1- L'enseignant présente son avis au sujet des informations à prendre avant de recevoir les élèves, particulièrement les élèves en adaptation scolaire

En adaptation scolaire, ce sont toujours des cas particuliers qui arrivent. Qu’on le veuille ou non, on se fait toujours des idées. Moins j’en sais en début d’année, mieux c’est, pour ne pas biaiser ma réaction. Je vais chercher mes informations à la fin septembre, début octobre. Je vais aller chercher les informations pour savoir quels étaient les problèmes pour les comparer à mes propres observations. Par exemple, s'ils nous disent que l’an passé, chaque fois que le professeur disputait l'élève, il tirait sa chaise en arrière de la classe, alors je sais qu'à tel moment ou à telle intervention, il peut réagir de telle façon. Ça m’aidera à me guider. Tel type d’intervention le fait réagir comme ça, je vais essayer de m’orienter autrement. Quelquefois, le changement de milieu, le changement d’attitude de l'enseignant, va éliminer complètement les comportements. Mais il peut aussi en apparaître d’autres.

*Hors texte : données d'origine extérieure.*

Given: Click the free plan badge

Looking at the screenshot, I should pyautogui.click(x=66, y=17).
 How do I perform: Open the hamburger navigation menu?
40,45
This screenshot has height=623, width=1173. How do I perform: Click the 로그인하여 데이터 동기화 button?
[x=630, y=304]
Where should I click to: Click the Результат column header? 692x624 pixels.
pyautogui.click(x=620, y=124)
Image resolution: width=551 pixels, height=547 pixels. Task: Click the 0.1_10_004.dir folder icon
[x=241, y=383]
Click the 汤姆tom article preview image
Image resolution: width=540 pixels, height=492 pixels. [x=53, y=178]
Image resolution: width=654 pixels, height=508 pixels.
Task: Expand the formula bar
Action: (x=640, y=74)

2- L'enseignant explique comment il établit sa relation avec les enfants dès la première journée de classe, dès leur sortie de l'autobus

En voyant arriver les élèves, je suis capable de dire lesquels sont dans ma classe par leur façon de descendre de l’autobus. D’abord, ils ont l’air beaucoup plus sûrs d’eux, ils s'en donnent l’air en tout cas. Ils vont crier et être plus fanfarons. C’est assez facile de dire lesquels viennent déjà à l’école ici, parce qu’ils se regroupent, ils jasent ensemble. Les nouveaux qui arrivent du régulier s’effacent pour se faire oublier. Les autres qui sont déjà en adaptation scolaire, qui viennent nécessairement d’ailleurs, vont sortir en criant. Ils ont l’air à l’aise. Ce sont des enfants qui ont développé beaucoup de techniques d’adaptation. D'ailleurs, je n'aimais pas quand on les appelait « mésadaptés », parce que ce ne sont pas des enfants « mésadaptés ». C’est le contraire ! Ils se sont adaptés à leur milieu, à ce qu’ils vivent et à ce qu’ils ont vécu. Je suis donc capable d'aller vers mes élèves et d'engager la conversation : « Bonjour toi ! Tu es nouveau ici ? Je m’appelle Léon ». « Ah ! Je vais être dans ta classe. »

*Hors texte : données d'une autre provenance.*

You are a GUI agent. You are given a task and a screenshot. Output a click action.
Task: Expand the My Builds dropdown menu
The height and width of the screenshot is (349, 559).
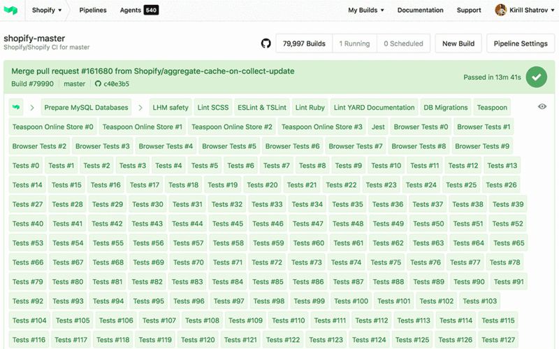[x=366, y=10]
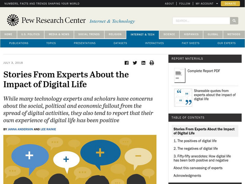Share the article on Twitter

pyautogui.click(x=135, y=63)
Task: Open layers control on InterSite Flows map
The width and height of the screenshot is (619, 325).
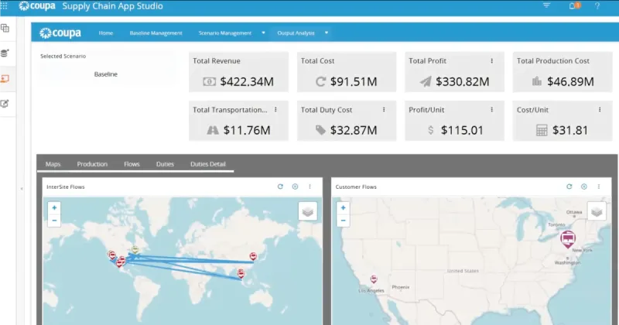Action: point(307,211)

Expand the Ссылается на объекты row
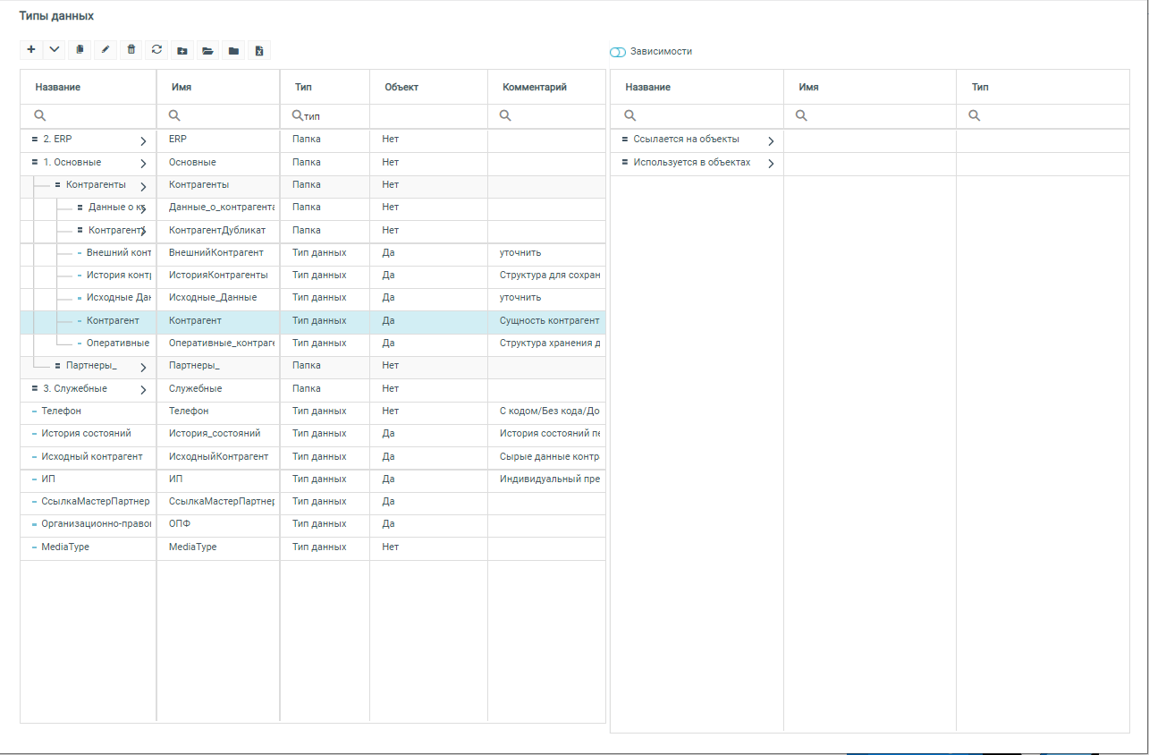click(771, 141)
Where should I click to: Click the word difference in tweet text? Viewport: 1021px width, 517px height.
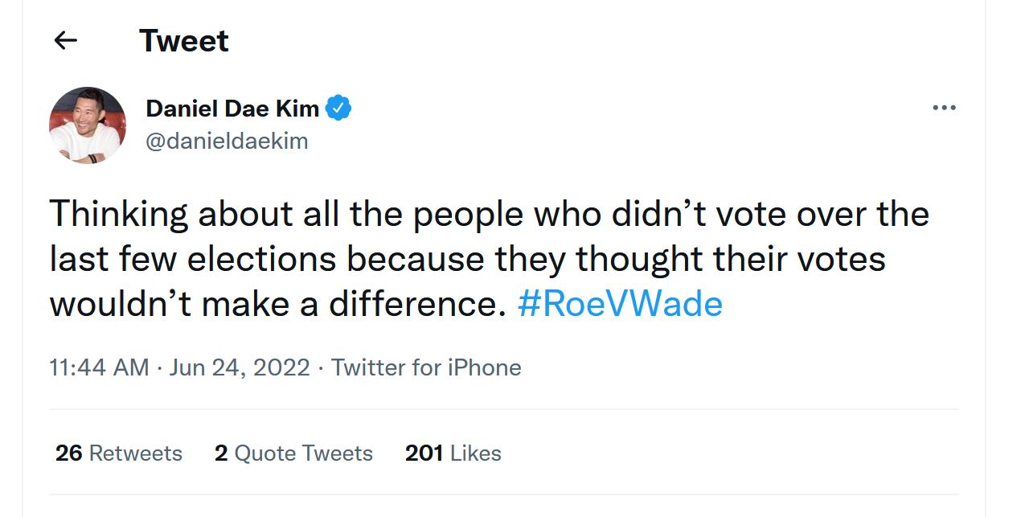[x=414, y=304]
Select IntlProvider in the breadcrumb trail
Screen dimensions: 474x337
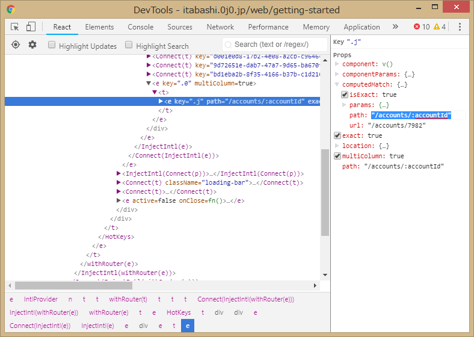point(39,299)
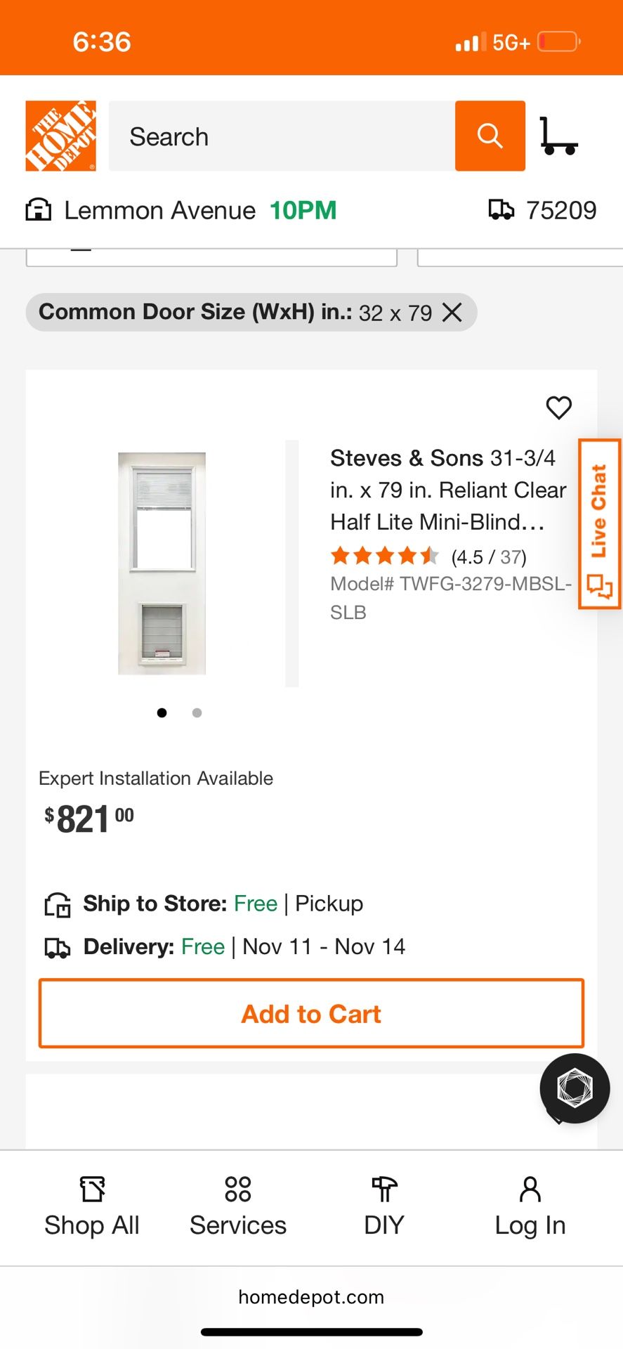Select the second image carousel dot
This screenshot has height=1349, width=623.
tap(197, 712)
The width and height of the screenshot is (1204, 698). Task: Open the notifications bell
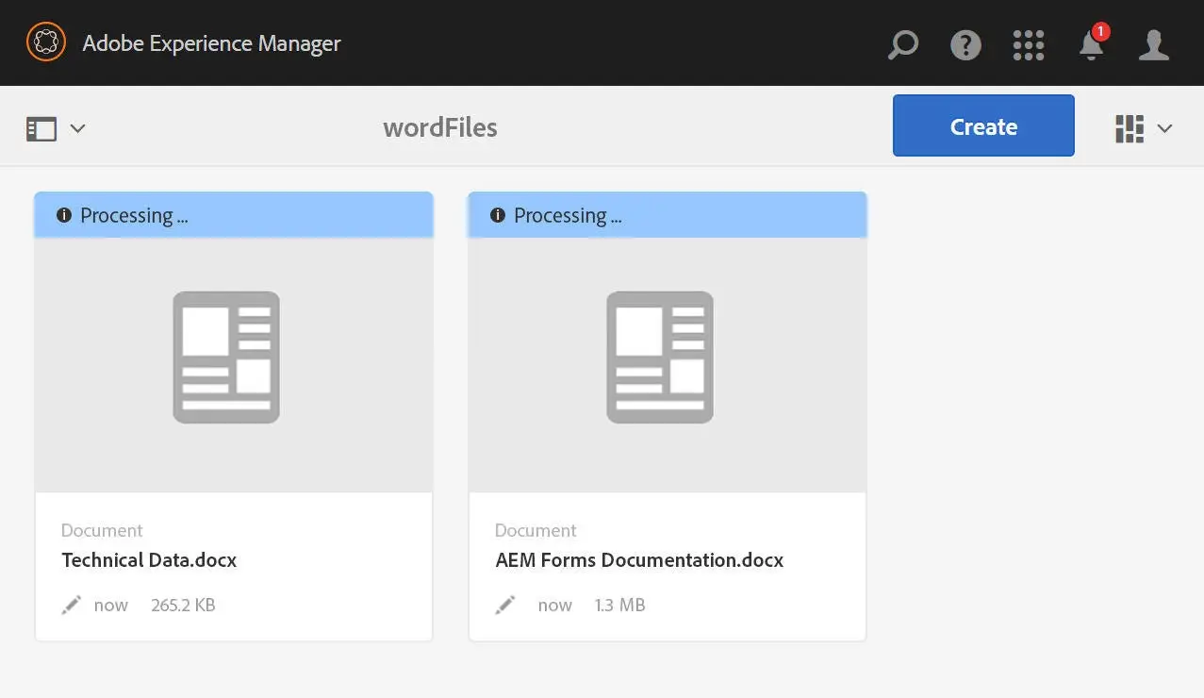click(x=1091, y=45)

3- L'enseignant explique comment il discute des règles de vie avec les élèves en début d'année

On discute ensemble comment on peut organiser la classe pour que ce soit agréable pour tout le monde. On fait une liste de ce qu’on n’aime pas et de ce qu'on aime. Si quelqu’un me dit, par exemple, qu'il n’aime pas le français, je vais l’amener à préciser ce qu’il n’aime pas dans le français. Mon but est de les amener à se rendre compte qu’ils aiment certaines choses, qu’ils ne détestent pas tout. En même temps, ça me dit avec quoi je peux aller chercher tel élève. Par exemple, si un élève me dit qu'il aime beaucoup les bandes dessinées, je vais en amener de chez moi. Je vais lui en prêter. Je m’organise pour m’impliquer là-dedans. Moi aussi je dis ce que je trouve ennuyeux : quand les élèves ne font pas d’efforts pour comprendre quelque chose ou quand ils ne me disent pas qu’ils ne comprennent pas. Je leur donne des exemples de ce que j'aime également : quand un élève m’explique pourquoi il n’aime pas tel travail. Et qu’on le veuille ou non, même les plus rébarbatifs ne sont pas insensibles à cette approche. Quand tu leur parles en termes de « j’aime », « je n’aime pas », tu ne les laisses pas indifférents.

4- L'enseignant parle de ses stratégies d'intervention quand les élèves sont réfractaires à travailler

Un enfant, quand il dit qu'il ne fait pas ce travail-là, probablement qu’il pense que je vais lui tenir tête. Je vais plutôt l’amener sur un autre terrain : « Tu le trouves ennuyant ce travail-là ? » Je fais tomber beaucoup de pression et s'il décide de ne pas le faire ce travail, je m’organise pour qu’il trouve qu’il se nuit à lui et qu’à moi, il ne m’enlève rien. Ça change complètement le jeu. Ce n’est plus un défi lancé au professeur. L'élève est remis face à lui-même. Généralement, il accepte d'essayer un bout. « En tout cas, fais ce que tu pourras et si tu n’es pas capable d’aller loin, ce n’est pas grave, une autre fois on continuera plus loin. » Habituellement, après deux, trois essais comme ça, il n'y a plus de difficultés.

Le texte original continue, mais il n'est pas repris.